• TO DO: The data must be returned exactly. No line may be left out.

** GIVEN DATA follows **

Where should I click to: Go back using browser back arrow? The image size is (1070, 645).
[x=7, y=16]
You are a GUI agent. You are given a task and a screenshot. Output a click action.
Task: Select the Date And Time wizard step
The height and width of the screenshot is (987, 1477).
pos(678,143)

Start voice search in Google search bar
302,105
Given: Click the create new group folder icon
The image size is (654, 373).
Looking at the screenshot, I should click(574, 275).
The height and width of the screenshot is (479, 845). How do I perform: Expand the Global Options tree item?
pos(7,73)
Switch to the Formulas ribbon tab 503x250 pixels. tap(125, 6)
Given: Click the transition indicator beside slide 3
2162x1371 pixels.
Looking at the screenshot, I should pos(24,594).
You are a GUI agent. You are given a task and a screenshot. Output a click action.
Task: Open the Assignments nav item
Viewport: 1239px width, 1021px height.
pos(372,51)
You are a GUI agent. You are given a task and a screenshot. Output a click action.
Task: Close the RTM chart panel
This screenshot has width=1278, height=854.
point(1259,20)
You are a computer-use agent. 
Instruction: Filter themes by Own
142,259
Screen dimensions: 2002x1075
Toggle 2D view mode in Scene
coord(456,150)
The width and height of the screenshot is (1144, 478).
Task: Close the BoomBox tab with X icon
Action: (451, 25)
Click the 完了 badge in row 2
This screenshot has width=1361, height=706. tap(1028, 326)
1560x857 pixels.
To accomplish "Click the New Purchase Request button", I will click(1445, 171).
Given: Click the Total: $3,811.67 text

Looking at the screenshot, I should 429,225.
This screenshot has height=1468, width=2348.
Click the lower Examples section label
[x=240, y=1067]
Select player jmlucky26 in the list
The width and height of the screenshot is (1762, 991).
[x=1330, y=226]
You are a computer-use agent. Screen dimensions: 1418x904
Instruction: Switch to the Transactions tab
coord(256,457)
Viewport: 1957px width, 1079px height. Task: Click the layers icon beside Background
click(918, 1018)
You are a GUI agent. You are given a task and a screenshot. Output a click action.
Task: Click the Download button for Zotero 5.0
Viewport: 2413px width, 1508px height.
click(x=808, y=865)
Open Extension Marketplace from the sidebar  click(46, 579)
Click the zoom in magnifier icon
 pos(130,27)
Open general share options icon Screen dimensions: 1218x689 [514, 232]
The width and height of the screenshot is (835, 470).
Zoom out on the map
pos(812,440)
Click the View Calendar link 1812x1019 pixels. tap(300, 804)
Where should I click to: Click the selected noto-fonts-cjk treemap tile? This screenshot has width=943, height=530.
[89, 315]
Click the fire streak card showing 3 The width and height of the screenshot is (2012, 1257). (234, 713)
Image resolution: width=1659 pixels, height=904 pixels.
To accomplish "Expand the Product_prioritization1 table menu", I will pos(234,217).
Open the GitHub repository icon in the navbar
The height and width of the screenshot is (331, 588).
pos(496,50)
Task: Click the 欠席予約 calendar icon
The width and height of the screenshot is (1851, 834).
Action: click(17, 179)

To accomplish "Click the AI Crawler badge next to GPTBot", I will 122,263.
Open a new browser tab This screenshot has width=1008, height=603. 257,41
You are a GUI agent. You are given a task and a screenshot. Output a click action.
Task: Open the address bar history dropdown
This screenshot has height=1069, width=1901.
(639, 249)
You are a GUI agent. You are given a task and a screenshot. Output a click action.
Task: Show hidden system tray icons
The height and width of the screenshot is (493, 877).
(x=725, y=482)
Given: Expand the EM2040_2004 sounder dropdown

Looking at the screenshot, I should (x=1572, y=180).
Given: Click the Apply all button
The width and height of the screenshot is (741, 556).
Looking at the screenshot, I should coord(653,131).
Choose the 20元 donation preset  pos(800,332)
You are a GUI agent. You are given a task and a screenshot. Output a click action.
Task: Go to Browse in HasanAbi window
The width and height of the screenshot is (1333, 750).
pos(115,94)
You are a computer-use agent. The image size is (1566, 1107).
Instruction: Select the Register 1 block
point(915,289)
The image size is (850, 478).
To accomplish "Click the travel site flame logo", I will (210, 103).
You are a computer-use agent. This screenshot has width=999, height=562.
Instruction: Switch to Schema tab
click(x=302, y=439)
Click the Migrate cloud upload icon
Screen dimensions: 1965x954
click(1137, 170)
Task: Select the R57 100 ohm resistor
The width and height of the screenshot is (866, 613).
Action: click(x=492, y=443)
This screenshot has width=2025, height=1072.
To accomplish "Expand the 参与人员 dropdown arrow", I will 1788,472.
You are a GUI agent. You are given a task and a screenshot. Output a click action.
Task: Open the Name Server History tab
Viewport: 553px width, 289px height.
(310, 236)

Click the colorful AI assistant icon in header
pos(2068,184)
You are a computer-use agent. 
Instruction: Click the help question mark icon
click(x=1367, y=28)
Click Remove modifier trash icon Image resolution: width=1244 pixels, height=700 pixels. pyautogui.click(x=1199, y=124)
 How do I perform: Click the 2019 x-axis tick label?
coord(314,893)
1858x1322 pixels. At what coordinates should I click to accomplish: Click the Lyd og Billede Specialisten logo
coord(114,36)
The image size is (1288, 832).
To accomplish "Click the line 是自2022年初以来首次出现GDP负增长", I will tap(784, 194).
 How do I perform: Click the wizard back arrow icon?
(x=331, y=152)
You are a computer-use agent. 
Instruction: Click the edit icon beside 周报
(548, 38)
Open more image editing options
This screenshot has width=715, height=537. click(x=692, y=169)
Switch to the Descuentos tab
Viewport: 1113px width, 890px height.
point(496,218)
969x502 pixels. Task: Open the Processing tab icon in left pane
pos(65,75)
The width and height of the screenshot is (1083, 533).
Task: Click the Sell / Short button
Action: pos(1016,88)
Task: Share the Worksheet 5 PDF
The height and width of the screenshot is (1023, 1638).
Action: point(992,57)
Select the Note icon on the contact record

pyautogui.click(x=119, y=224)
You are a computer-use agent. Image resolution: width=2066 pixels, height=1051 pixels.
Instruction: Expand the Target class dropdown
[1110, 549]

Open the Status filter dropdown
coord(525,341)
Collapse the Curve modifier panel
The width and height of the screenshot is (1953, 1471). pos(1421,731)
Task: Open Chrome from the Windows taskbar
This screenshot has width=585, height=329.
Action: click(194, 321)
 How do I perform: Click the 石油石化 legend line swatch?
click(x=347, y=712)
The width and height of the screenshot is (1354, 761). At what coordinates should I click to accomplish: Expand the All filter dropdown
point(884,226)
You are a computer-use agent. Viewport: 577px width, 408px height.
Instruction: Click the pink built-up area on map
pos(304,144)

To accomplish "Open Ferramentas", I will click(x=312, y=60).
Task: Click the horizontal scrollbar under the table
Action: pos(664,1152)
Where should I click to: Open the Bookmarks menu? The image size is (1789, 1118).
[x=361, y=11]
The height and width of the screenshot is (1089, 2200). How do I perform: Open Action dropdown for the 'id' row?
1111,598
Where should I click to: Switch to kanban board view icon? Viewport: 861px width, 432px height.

** End of GIVEN DATA **

• RESULT FOR THIS EXERCISE:
Where should I click to: Go back using browser back arrow? The image size is (1070, 645).
[x=7, y=16]
You are a GUI agent. You are given a task and a screenshot. Output a click action.
Task: Select the Date And Time wizard step
The height and width of the screenshot is (987, 1477).
pos(678,143)

Start voice search in Google search bar
302,105
Given: Click the create new group folder icon
The image size is (654, 373).
Looking at the screenshot, I should click(574, 275).
The height and width of the screenshot is (479, 845). How do I perform: Expand the Global Options tree item?
pos(7,73)
Switch to the Formulas ribbon tab 503x250 pixels. tap(125, 6)
Given: Click the transition indicator beside slide 3
2162x1371 pixels.
Looking at the screenshot, I should pos(24,594).
You are a GUI agent. You are given a task and a screenshot. Output a click action.
Task: Open the Assignments nav item
Viewport: 1239px width, 1021px height.
pos(372,51)
You are a GUI agent. You are given a task and a screenshot. Output a click action.
Task: Close the RTM chart panel
This screenshot has width=1278, height=854.
point(1259,20)
You are a computer-use agent. 
Instruction: Filter themes by Own
142,259
Screen dimensions: 2002x1075
Toggle 2D view mode in Scene
coord(456,150)
The width and height of the screenshot is (1144, 478).
Task: Close the BoomBox tab with X icon
Action: (451, 25)
Click the 完了 badge in row 2
This screenshot has width=1361, height=706. tap(1028, 326)
1560x857 pixels.
To accomplish "Click the New Purchase Request button", I will click(1445, 171).
Given: Click the Total: $3,811.67 text

Looking at the screenshot, I should 429,225.
This screenshot has height=1468, width=2348.
Click the lower Examples section label
[x=240, y=1067]
Select player jmlucky26 in the list
The width and height of the screenshot is (1762, 991).
[x=1330, y=226]
You are a computer-use agent. Screen dimensions: 1418x904
Instruction: Switch to the Transactions tab
coord(256,457)
Viewport: 1957px width, 1079px height. Task: Click the layers icon beside Background
click(918, 1018)
You are a GUI agent. You are given a task and a screenshot. Output a click action.
Task: Click the Download button for Zotero 5.0
Viewport: 2413px width, 1508px height.
click(x=808, y=865)
Open Extension Marketplace from the sidebar  click(46, 579)
Click the zoom in magnifier icon
 pos(130,27)
Open general share options icon Screen dimensions: 1218x689 [514, 232]
The width and height of the screenshot is (835, 470).
Zoom out on the map
pos(812,440)
Click the View Calendar link 1812x1019 pixels. tap(300, 804)
Where should I click to: Click the selected noto-fonts-cjk treemap tile? This screenshot has width=943, height=530.
[89, 315]
Click the fire streak card showing 3 The width and height of the screenshot is (2012, 1257). (234, 713)
Image resolution: width=1659 pixels, height=904 pixels.
To accomplish "Expand the Product_prioritization1 table menu", I will pos(234,217).
Open the GitHub repository icon in the navbar
The height and width of the screenshot is (331, 588).
pos(496,50)
Task: Click the 欠席予約 calendar icon
The width and height of the screenshot is (1851, 834).
Action: click(17, 179)

To accomplish "Click the AI Crawler badge next to GPTBot", I will 122,263.
Open a new browser tab This screenshot has width=1008, height=603. 257,41
You are a GUI agent. You are given a task and a screenshot. Output a click action.
Task: Open the address bar history dropdown
This screenshot has height=1069, width=1901.
(639, 249)
You are a GUI agent. You are given a task and a screenshot. Output a click action.
Task: Show hidden system tray icons
The height and width of the screenshot is (493, 877).
(x=725, y=482)
Given: Expand the EM2040_2004 sounder dropdown

Looking at the screenshot, I should (x=1572, y=180).
Given: Click the Apply all button
The width and height of the screenshot is (741, 556).
Looking at the screenshot, I should coord(653,131).
Choose the 20元 donation preset  pos(800,332)
You are a GUI agent. You are given a task and a screenshot. Output a click action.
Task: Go to Browse in HasanAbi window
The width and height of the screenshot is (1333, 750).
pos(115,94)
You are a computer-use agent. The image size is (1566, 1107).
Instruction: Select the Register 1 block
point(915,289)
The image size is (850, 478).
To accomplish "Click the travel site flame logo", I will (210, 103).
You are a computer-use agent. This screenshot has width=999, height=562.
Instruction: Switch to Schema tab
click(x=302, y=439)
Click the Migrate cloud upload icon
Screen dimensions: 1965x954
click(1137, 170)
Task: Select the R57 100 ohm resistor
The width and height of the screenshot is (866, 613).
Action: click(x=492, y=443)
This screenshot has width=2025, height=1072.
To accomplish "Expand the 参与人员 dropdown arrow", I will 1788,472.
You are a GUI agent. You are given a task and a screenshot. Output a click action.
Task: Open the Name Server History tab
Viewport: 553px width, 289px height.
(310, 236)

Click the colorful AI assistant icon in header
pos(2068,184)
You are a computer-use agent. 
Instruction: Click the help question mark icon
click(x=1367, y=28)
Click Remove modifier trash icon Image resolution: width=1244 pixels, height=700 pixels. pyautogui.click(x=1199, y=124)
 How do I perform: Click the 2019 x-axis tick label?
coord(314,893)
1858x1322 pixels. At what coordinates should I click to accomplish: Click the Lyd og Billede Specialisten logo
coord(114,36)
The image size is (1288, 832).
To accomplish "Click the line 是自2022年初以来首次出现GDP负增长", I will tap(784, 194).
 How do I perform: Click the wizard back arrow icon?
(x=331, y=152)
You are a computer-use agent. 
Instruction: Click the edit icon beside 周报
(548, 38)
Open more image editing options
This screenshot has width=715, height=537. click(x=692, y=169)
Switch to the Descuentos tab
Viewport: 1113px width, 890px height.
point(496,218)
969x502 pixels. Task: Open the Processing tab icon in left pane
pos(65,75)
The width and height of the screenshot is (1083, 533).
Task: Click the Sell / Short button
Action: pos(1016,88)
Task: Share the Worksheet 5 PDF
The height and width of the screenshot is (1023, 1638).
Action: point(992,57)
Select the Note icon on the contact record

pyautogui.click(x=119, y=224)
You are a computer-use agent. Image resolution: width=2066 pixels, height=1051 pixels.
Instruction: Expand the Target class dropdown
[1110, 549]

Open the Status filter dropdown
coord(525,341)
Collapse the Curve modifier panel
The width and height of the screenshot is (1953, 1471). pos(1421,731)
Task: Open Chrome from the Windows taskbar
This screenshot has width=585, height=329.
Action: click(194, 321)
 How do I perform: Click the 石油石化 legend line swatch?
click(x=347, y=712)
The width and height of the screenshot is (1354, 761). At what coordinates should I click to accomplish: Expand the All filter dropdown
point(884,226)
You are a computer-use agent. Viewport: 577px width, 408px height.
Instruction: Click the pink built-up area on map
pos(304,144)

To accomplish "Open Ferramentas", I will click(x=312, y=60).
Task: Click the horizontal scrollbar under the table
Action: pos(664,1152)
Where should I click to: Open the Bookmarks menu? The image size is (1789, 1118).
[x=361, y=11]
The height and width of the screenshot is (1089, 2200). How do I perform: Open Action dropdown for the 'id' row?
1111,598
Where should I click to: Switch to kanban board view icon? Viewport: 861px width, 432px height.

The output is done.